What needs to be done: With nothing added and nothing dropped, write out all of the entries below.

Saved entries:

────────

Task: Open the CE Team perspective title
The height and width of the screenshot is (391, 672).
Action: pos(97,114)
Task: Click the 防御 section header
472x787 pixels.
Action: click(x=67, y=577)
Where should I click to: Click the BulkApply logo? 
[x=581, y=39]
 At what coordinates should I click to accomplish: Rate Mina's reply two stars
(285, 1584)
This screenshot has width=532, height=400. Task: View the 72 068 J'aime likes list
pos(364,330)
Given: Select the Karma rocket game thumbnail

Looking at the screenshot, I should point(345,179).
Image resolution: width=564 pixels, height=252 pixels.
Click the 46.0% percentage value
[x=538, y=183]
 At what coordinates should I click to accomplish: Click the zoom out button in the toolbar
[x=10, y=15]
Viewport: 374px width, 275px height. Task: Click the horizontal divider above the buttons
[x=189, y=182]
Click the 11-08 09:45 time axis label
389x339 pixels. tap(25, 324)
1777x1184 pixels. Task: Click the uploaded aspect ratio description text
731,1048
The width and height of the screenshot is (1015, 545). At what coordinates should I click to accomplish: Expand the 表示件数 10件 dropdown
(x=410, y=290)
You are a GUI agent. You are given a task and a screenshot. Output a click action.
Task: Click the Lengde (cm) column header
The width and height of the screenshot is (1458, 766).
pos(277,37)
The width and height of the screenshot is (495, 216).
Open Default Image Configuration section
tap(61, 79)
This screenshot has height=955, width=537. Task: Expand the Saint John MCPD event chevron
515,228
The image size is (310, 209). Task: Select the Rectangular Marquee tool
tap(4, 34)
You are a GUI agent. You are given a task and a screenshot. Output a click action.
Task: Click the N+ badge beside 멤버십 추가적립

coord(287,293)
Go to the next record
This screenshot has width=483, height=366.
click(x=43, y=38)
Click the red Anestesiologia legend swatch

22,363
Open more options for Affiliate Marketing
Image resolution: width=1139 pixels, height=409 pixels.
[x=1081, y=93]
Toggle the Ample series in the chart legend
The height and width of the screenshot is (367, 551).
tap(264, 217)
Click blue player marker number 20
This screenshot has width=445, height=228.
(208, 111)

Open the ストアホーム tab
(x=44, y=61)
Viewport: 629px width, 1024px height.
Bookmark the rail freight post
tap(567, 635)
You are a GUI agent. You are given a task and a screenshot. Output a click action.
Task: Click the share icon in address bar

────────

Task output:
Task: Open the CE Team perspective title
The height and width of the screenshot is (391, 672).
Action: pos(97,114)
Task: Click the 防御 section header
472x787 pixels.
Action: click(x=67, y=577)
Where should I click to: Click the BulkApply logo? 
[x=581, y=39]
 At what coordinates should I click to accomplish: Rate Mina's reply two stars
(285, 1584)
This screenshot has width=532, height=400. Task: View the 72 068 J'aime likes list
pos(364,330)
Given: Select the Karma rocket game thumbnail

Looking at the screenshot, I should point(345,179).
Image resolution: width=564 pixels, height=252 pixels.
Click the 46.0% percentage value
[x=538, y=183]
 At what coordinates should I click to accomplish: Click the zoom out button in the toolbar
[x=10, y=15]
Viewport: 374px width, 275px height. Task: Click the horizontal divider above the buttons
[x=189, y=182]
Click the 11-08 09:45 time axis label
389x339 pixels. tap(25, 324)
1777x1184 pixels. Task: Click the uploaded aspect ratio description text
731,1048
The width and height of the screenshot is (1015, 545). At what coordinates should I click to accomplish: Expand the 表示件数 10件 dropdown
(x=410, y=290)
You are a GUI agent. You are given a task and a screenshot. Output a click action.
Task: Click the Lengde (cm) column header
The width and height of the screenshot is (1458, 766).
pos(277,37)
The width and height of the screenshot is (495, 216).
Open Default Image Configuration section
tap(61, 79)
This screenshot has height=955, width=537. Task: Expand the Saint John MCPD event chevron
515,228
The image size is (310, 209). Task: Select the Rectangular Marquee tool
tap(4, 34)
You are a GUI agent. You are given a task and a screenshot. Output a click action.
Task: Click the N+ badge beside 멤버십 추가적립

coord(287,293)
Go to the next record
This screenshot has width=483, height=366.
click(x=43, y=38)
Click the red Anestesiologia legend swatch

22,363
Open more options for Affiliate Marketing
Image resolution: width=1139 pixels, height=409 pixels.
[x=1081, y=93]
Toggle the Ample series in the chart legend
The height and width of the screenshot is (367, 551).
tap(264, 217)
Click blue player marker number 20
This screenshot has width=445, height=228.
(208, 111)

Open the ストアホーム tab
(x=44, y=61)
Viewport: 629px width, 1024px height.
Bookmark the rail freight post
tap(567, 635)
You are a GUI agent. You are given a task and a screenshot. Output a click action.
Task: Click the share icon in address bar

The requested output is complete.